Passage shown
———
I need some help with finding matches in a string that has some
characters which are marked as escaped (in a separate list of
indices). Escaped means that they must not be part of any match.

My current approach is to look for matches in substrings with the
escaped characters as boundaries between the substrings. However,
then ^ and $ in the patterns are treated wrongly. (Although I use
startpos and endpos parameters for this and no slicing.)

Another idea was to have a special unicode character that never
takes part in a match. The docs are not very promising regarding
such a thing, or did I miss something?

Any other ideas?

Tschö,
Torsten.

--
Torsten Bronger, aquisgrana, europa vetus
Jabber ID: br*****@jabber. org
(See http://ime.webhop.org for ICQ, MSN, etc.)
May 17 '07 #1
12 1849
Torsten Bronger wrote:
Hallöchen!
———
Task description
Quote the post on matching patterns around escaped characters word for word, from "I need some" to "Any other ideas?".
———
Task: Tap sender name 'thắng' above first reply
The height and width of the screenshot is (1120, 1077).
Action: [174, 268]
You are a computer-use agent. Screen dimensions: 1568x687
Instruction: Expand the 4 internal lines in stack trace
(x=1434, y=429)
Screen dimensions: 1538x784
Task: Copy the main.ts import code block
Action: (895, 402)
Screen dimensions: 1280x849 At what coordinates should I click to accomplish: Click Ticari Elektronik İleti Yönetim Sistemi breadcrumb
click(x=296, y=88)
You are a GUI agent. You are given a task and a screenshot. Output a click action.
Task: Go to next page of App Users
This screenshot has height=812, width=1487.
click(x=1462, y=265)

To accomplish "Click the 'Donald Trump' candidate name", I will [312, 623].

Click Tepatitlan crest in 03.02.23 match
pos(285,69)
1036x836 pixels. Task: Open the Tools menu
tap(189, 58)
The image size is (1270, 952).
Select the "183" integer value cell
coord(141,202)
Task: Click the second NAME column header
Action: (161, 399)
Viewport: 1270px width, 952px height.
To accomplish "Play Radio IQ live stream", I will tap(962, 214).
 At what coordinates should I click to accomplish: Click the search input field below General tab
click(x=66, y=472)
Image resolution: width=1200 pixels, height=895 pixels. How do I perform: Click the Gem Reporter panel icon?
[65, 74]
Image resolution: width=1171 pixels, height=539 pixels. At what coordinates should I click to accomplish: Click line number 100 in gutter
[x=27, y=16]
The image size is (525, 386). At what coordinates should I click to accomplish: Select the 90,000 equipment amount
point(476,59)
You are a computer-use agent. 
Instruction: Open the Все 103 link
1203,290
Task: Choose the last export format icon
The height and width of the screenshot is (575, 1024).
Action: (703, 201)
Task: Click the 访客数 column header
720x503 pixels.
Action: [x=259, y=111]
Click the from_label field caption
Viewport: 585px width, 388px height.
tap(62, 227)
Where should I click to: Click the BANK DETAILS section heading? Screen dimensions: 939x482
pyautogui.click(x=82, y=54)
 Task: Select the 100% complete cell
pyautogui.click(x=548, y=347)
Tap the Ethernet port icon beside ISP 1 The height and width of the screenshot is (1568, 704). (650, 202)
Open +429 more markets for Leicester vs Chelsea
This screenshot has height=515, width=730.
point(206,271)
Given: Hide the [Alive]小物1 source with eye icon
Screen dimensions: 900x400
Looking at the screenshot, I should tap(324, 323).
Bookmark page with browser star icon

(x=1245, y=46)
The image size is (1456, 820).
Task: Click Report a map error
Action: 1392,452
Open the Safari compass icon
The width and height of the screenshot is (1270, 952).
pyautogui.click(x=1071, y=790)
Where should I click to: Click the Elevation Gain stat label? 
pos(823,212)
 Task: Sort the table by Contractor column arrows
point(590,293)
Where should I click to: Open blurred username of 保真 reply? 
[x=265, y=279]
———
Expected answer
I need some help with finding matches in a string that has some
characters which are marked as escaped (in a separate list of
indices). Escaped means that they must not be part of any match.

My current approach is to look for matches in substrings with the
escaped characters as boundaries between the substrings. However,
then ^ and $ in the patterns are treated wrongly. (Although I use
startpos and endpos parameters for this and no slicing.)

Another idea was to have a special unicode character that never
takes part in a match. The docs are not very promising regarding
such a thing, or did I miss something?

Any other ideas?